Companies using Recall’s API and infrastructure do not need to build this infrastructure themselves, meaning they can deploy new AI-based products and features quickly and cost-effectively, Gu explained, comparing this to how businesses can leverage cloud computing infrastructure like AWS to scale its web applications. Recall.ai aims to provide a common infrastructure for every business that needs to access and apply AI to conversations, he added.

“Recall.ai provides the infrastructure layer that many of these companies rely on, similar to how these companies use AWS,” he suggested. “We have no competitors because no other company offers the same service, namely a development infrastructure to capture and process meeting data.”

Co-founders of Recall.ai: Amanda Zhu and David Gu

Regulatory-wise, Recall.ai says it is SOC2, GDPR, CCPA, and HIPAA compliant and has no military or government contracts. Audio and video recordings are retained for up to seven days, after which they are automatically deleted.

“We also provide an API endpoint for users to delete data immediately at any time if they want to minimize the duration of data storage,” Gu said.

The startup generates revenue by charging per hour of audio and video processed through its APIs.

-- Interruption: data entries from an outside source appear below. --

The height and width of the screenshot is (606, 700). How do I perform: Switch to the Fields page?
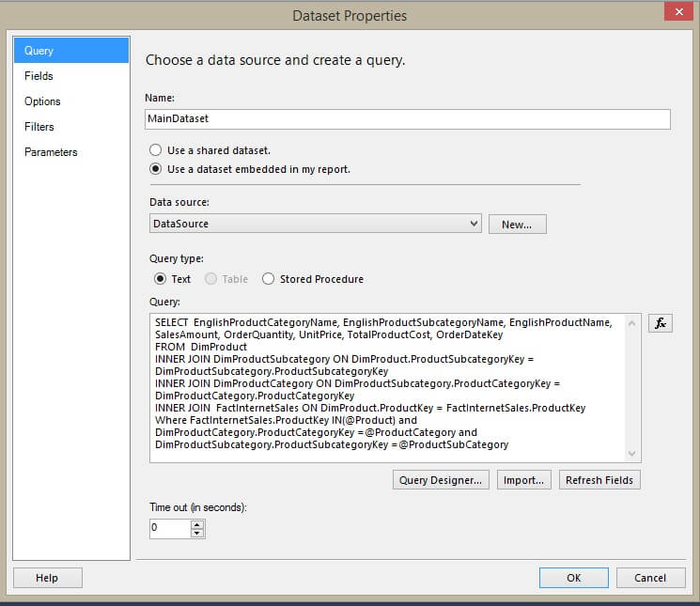click(x=39, y=76)
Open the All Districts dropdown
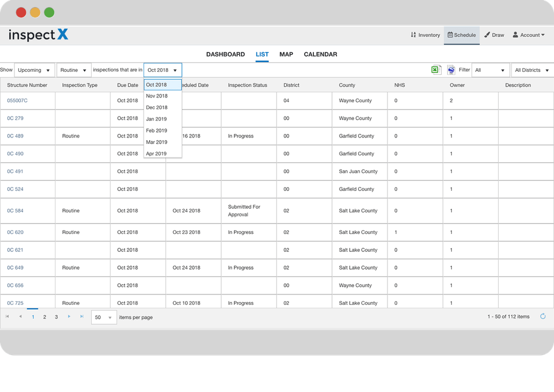This screenshot has width=554, height=392. pyautogui.click(x=531, y=70)
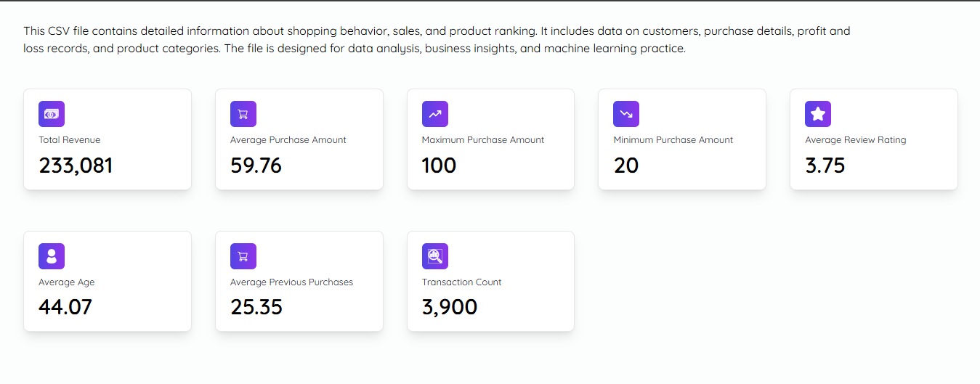Image resolution: width=980 pixels, height=384 pixels.
Task: Click the Total Revenue label
Action: coord(70,140)
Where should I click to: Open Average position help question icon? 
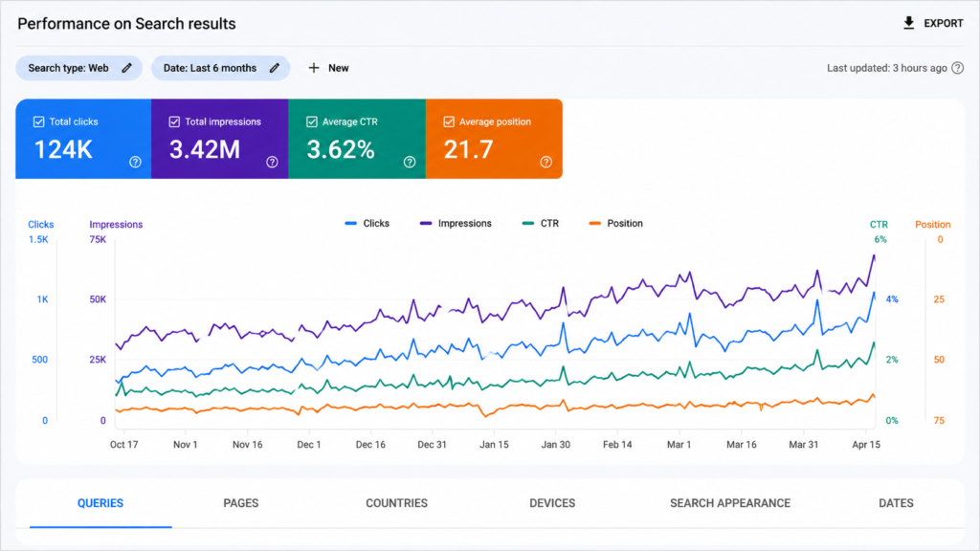pyautogui.click(x=546, y=162)
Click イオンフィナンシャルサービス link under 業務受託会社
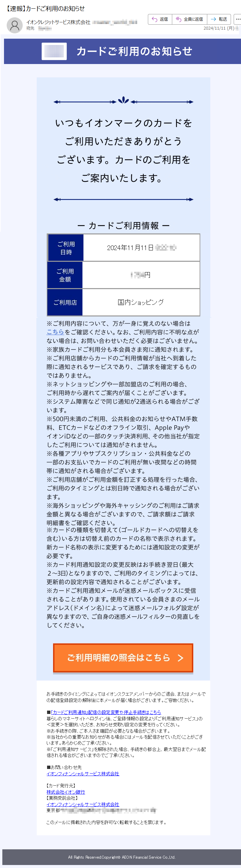 pyautogui.click(x=83, y=804)
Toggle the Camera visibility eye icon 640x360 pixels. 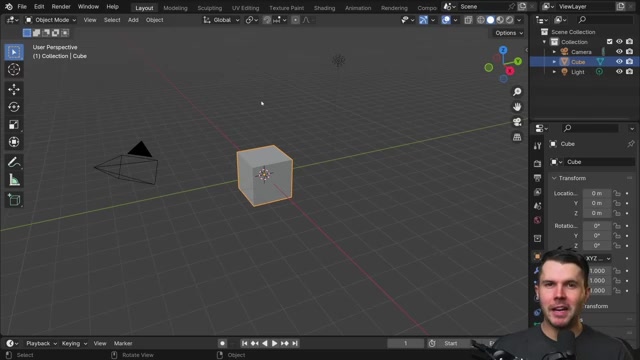[619, 52]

In less than two years, Recall.ai has seen its annual revenue grow from zero to several million dollars, Gu noted, saying it now has more than 300 enterprise clients that collectively bring in “millions” of users.

Over the past 12 months, the company has seen its turnover increase 10-fold, he also told us.

Ridge Ventures led the Series A with Industry Ventures, Y Combinator, IrregEx, Bungalow Capital, Hack VC and other existing investors.